A malformação de orelha é uma condição congênita em que a orelha externa não se desenvolve da forma esperada. Ela pode variar desde alterações leves no formato até casos mais complexos, como a microtia, em que a orelha é parcialmente formada ou ausente. Apesar de ser percebida logo ao nascimento, nem sempre essa diferença representa um problema funcional ou exige intervenção imediata.
Em muitos casos, a principal dúvida das famílias não está relacionada à audição ou à saúde da criança, mas à aparência e ao impacto social que essa diferença pode causar ao longo do crescimento. Por isso, o tratamento das malformações de orelha não segue um protocolo único e precisa considerar fatores médicos, emocionais e o momento de vida do paciente.
Estudos científicos ajudam a sustentar essa condução mais cuidadosa. Uma pesquisa publicada no Plastic and Reconstructive Surgery Global Open analisou 246 pacientes com malformações auriculares e mostrou que a moldagem precoce da orelha apresentou taxa de sucesso de 92%, especialmente quando iniciada nas primeiras semanas de vida. O estudo destaca que diagnóstico e acompanhamento adequados são fundamentais para bons resultados estéticos e funcionais, mas também ressalta a importância do apoio familiar e do acompanhamento psicológico nos casos em que a cirurgia não é necessária.

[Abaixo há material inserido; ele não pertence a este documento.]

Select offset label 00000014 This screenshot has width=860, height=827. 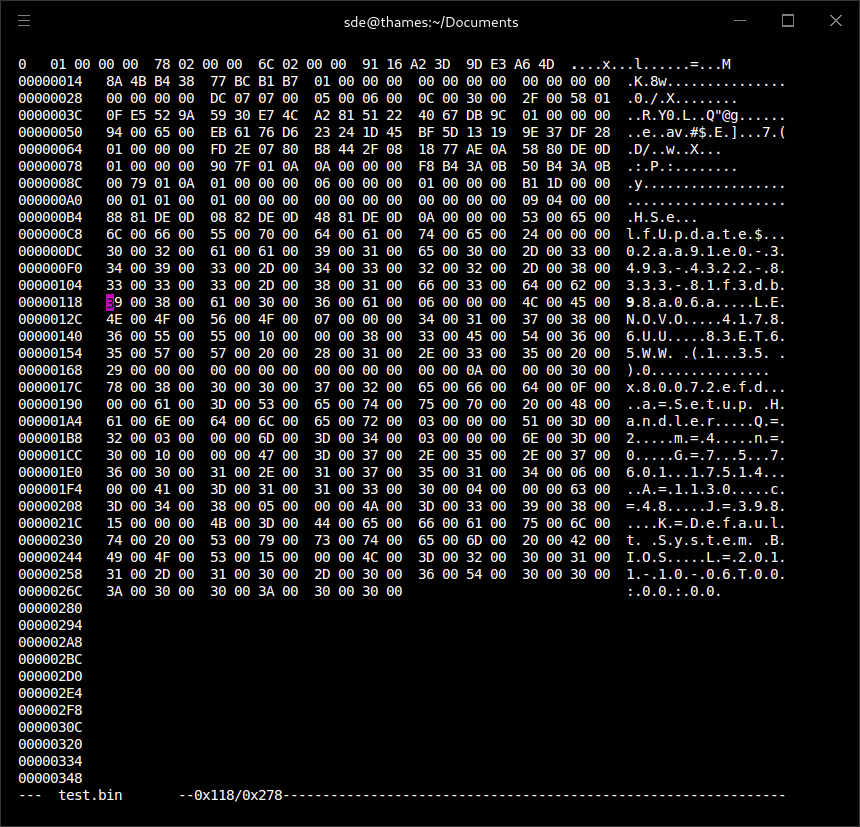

Segundo Clarice Abreu, nem toda criança com malformação de orelha precisa de cirurgia imediata. “Algumas convivem muito bem com sua aparência e crescem confiantes, especialmente quando recebem apoio da família e vivem em ambientes acolhedores”, explica.
Com mais de vinte anos de experiência em cirurgia plástica e craniomaxilofacial, Clarice atua em reconstruções craniofaciais de alta complexidade e defende uma abordagem que
una precisão técnica e sensibilidade humana, com foco em devolver função, autoestima e qualidade de vida ao paciente ao longo de seu desenvolvimento.
Em muitos casos, a malformação da orelha não compromete a audição nem traz prejuízos funcionais, o que faz com que qualquer intervenção tenha caráter essencialmente estético e, portanto, opcional. Nessas situações, a observação e o acompanhamento podem ser suficientes, sem necessidade de cirurgia.
Em outros contextos, porém, o incômodo pode surgir com o tempo. Comentários externos, dificuldades de socialização ou o próprio desejo da criança de mudar a aparência podem pesar. “Quando há sofrimento emocional, vergonha, isolamento ou queda de autoestima, esses sinais precisam ser observados com atenção. A cirurgia pode ser feita com segurança no tempo certo, mas também é válido não operar se a criança estiver feliz assim”, afirma Clarice.
A decisão de intervir deve respeitar o ritmo e o desejo do paciente. Para a médica, o papel da família é oferecer amor, apoio e informação, sem pressa ou cobrança estética. “O mais importante é garantir que a escolha seja consciente e tranquila. Cada jornada é única, e o tempo da criança precisa ser respeitado”, destaca.
Em alguns casos, o tratamento pode ser realizado ainda na infância, quando a estrutura da cartilagem permite resultados mais previsíveis. Em outros, o ideal é aguardar o crescimento para que uma eventual reconstrução traga harmonia facial definitiva. A ausência de tratamento imediato, no entanto, não significa abandono. Muitas pessoas convivem bem com a diferença e se tornam adultos seguros e satisfeitos com sua aparência.
Ao longo desse processo, o acompanhamento psicológico pode ser um aliado importante, tanto para a criança quanto para a família. “Mais do que uma questão estética, estamos falando de identidade. O paciente precisa se sentir visto, compreendido e apoiado”, conclui a especialista. Para ela, o verdadeiro sucesso de qualquer tratamento não está apenas no resultado técnico, mas na serenidade de quem teve espaço para escolher o próprio caminho.